Soul Machines Provides Brands AI with an Empathetic Touch

Soul Machines, which creates autonomously animated digital characters that use AI and natural language processing to interact with humans in real time, has completed a Series B1 financing round of $70 million led by SoftBank Vision Fund 2. The 6-year-old New Zealand-based firm has thus far raised $135 million to fund its effort to create AI-powered “digital people” for digital environments involving entertainment, the metaverse, customer service and education. Soul Machines says it plans to use the new investment to fund continued growth in enterprise markets and ongoing deep tech research for its Digital Brain project.

In its Series B1 announcement, the company says it’s working on “digital entertainment for the metaverse with hyper-realistic digital twins of real life celebrities.” Soul Machines co-founder and chief business officer Greg Cross says a primary objective is helping brands “introduce different ways of personalization and ways to deliver unique brand experiences to customers in a very transactional digital world.”

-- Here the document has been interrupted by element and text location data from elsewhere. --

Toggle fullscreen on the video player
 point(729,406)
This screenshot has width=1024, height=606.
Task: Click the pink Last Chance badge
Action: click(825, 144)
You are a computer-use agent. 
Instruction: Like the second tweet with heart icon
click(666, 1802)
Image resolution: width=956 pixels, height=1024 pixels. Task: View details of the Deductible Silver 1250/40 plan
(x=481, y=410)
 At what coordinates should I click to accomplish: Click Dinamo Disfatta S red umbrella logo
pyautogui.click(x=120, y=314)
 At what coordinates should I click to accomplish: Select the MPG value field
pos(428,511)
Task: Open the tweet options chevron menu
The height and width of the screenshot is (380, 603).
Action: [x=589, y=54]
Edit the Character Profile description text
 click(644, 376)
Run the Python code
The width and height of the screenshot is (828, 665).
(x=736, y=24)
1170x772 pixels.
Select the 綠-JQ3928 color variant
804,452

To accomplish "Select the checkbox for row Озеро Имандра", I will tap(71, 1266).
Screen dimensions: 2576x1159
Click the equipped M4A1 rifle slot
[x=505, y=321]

Last year, the company began creating a computer-generated double for Los Angeles Lakers player Carmelo Anthony, an exercise it had previously undertaken with rapper will.i.am for an episode of the YouTube Originals series “The Age of A.I.,” reports TechCrunch. “Anthony is already a Nike ambassador, so in theory, Soul Machines could use his likeness to create an experience that’s perhaps only available to VIP customers who own a set of NFTs to unlock that experience.”

Anna Lo, investment director at SoftBank Investment Advisers, says in the funding announcement that “global brands are investing more in how AI can create an intimate, personalized experience with their customers at scale,” pointing to a future in which digital people can “support companies across functions including customer service, training and entertainment.”

The challenge is heightened by the fact that “the main interaction most companies have with their customers is via apps and websites,” a situation that has been exacerbated by COVID-19, writes TechCrunch.

Soul Machines aspires to create “a digital workforce, one that is available at any time of the day, in any language, and mimics the human experience so well that humans have an emotional reaction, which ultimately leads to brand loyalty,” TechCrunch says. The key is empathy, which Soul Machines feels it can program at three levels.

In terms of autonomy, it aspires to a Level 4: “’Goals-Based Animation,’ which would involve the CTA system generating new animations dynamically to help it reach goals set by the teacher,” TechCrunch writes.

Among the startup’s projects thus far is Ruth, a virtual “cookie coach” that helps Nestlé Toll House customers with baking advice. In conjunction with the World Health Organization the firm created Florence, an AI-powered health worker dispensing digital advice. Viola is the proof-of-concept digital assistant on the company’s website, answering questions and suggesting YouTube videos and interactive maps.

Soul Machines was co-founded by CEO Mark Sagar, who as special projects supervisor at Weta Digital developed technology for the digital characters in “Avatar,” “King Kong” and “The Amazing Spider-Man 2,” earning two Scientific and Technical Achievement Academy Awards. The company has more than 200 employees, and offices in San Francisco, Los Angeles, New York City, London, Tokyo, Melbourne and Auckland.